Le talentueux hybrideur a donné naissance à plusieurs autres variétés, notamment «Be My Baby», gagnant du grand prix Rosier miniature par excellence aux États-Unis pour l'année 2011. Le buissonnant «Teeny Bopper» aux fleurs rose foncé et au coeur blanc et le buissonnant «Pink Home Run», tous deux rustiques en zone 5. Le «White Licorice» et le «Sugar Monn», de couleur blanche, font aussi partie de ses récentes créations. Mais sa plus grande fierté demeure «Koko Loco» en raison de sa couleur unique de lait chocolat devenant lavande avec le temps, très difficile à obtenir, précise-t-il. Très florifère, le plant offre une bonne résistance aux maladies. La nouvelle variété sera mise sur le marché l'an prochain. Ce sera aussi le cas de «Ketchup&Mustard» qui, en dépit de son nom pour le moins discutable, est une splendeur. Ses fleurs sont d'un jaune vif à l'envers et rouge éclatant à l'endroit. Le nouvel hybride doit d'ailleurs faire la première page du catalogue Weeks 2012.

Résistance aux maladies

Les maladies restent toujours la bête noire des hybrideurs, souligne Christian Bédard. «Le marché des roses est tombé radicalement ces dernières années.
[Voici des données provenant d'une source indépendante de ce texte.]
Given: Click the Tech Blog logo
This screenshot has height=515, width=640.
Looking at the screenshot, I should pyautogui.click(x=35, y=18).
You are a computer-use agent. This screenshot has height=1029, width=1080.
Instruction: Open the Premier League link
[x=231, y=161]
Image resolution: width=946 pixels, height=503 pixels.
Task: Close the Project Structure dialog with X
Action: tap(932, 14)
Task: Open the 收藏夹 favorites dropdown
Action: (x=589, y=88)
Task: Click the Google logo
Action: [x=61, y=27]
Bien sûr à cause de la récession, mais aussi en raison des jeunes propriétaires qui aiment les fleurs sans avoir à les entretenir. Voilà donc notre défi: créer des roses qui résistent aux maladies et exigent un entretien minimal pour conserver leur beauté.» Un gros défi manifestement.

Il s'est vendu 40 millions de rosiers chez nos voisins américains en 2005, mais ce nombre ne devrait pas dépasser les 20 millions cette année. Le plus grand rosiériste aux États-Unis, Jackson and Perkins, a fait faillite l'an dernier et plusieurs grands pépiniéristes réputés sont actuellement aux prises avec les créanciers. C'est d'ailleurs le cas de Weeks Roses qui vend pourtant quatre millions de rosiers par année, le holding à qui appartenait la maison ayant lui aussi fait faillite.

Malgré tout, notre hybrideur reste optimiste. Selon lui, ce n'est pas demain que les roses disparaîtront des jardins.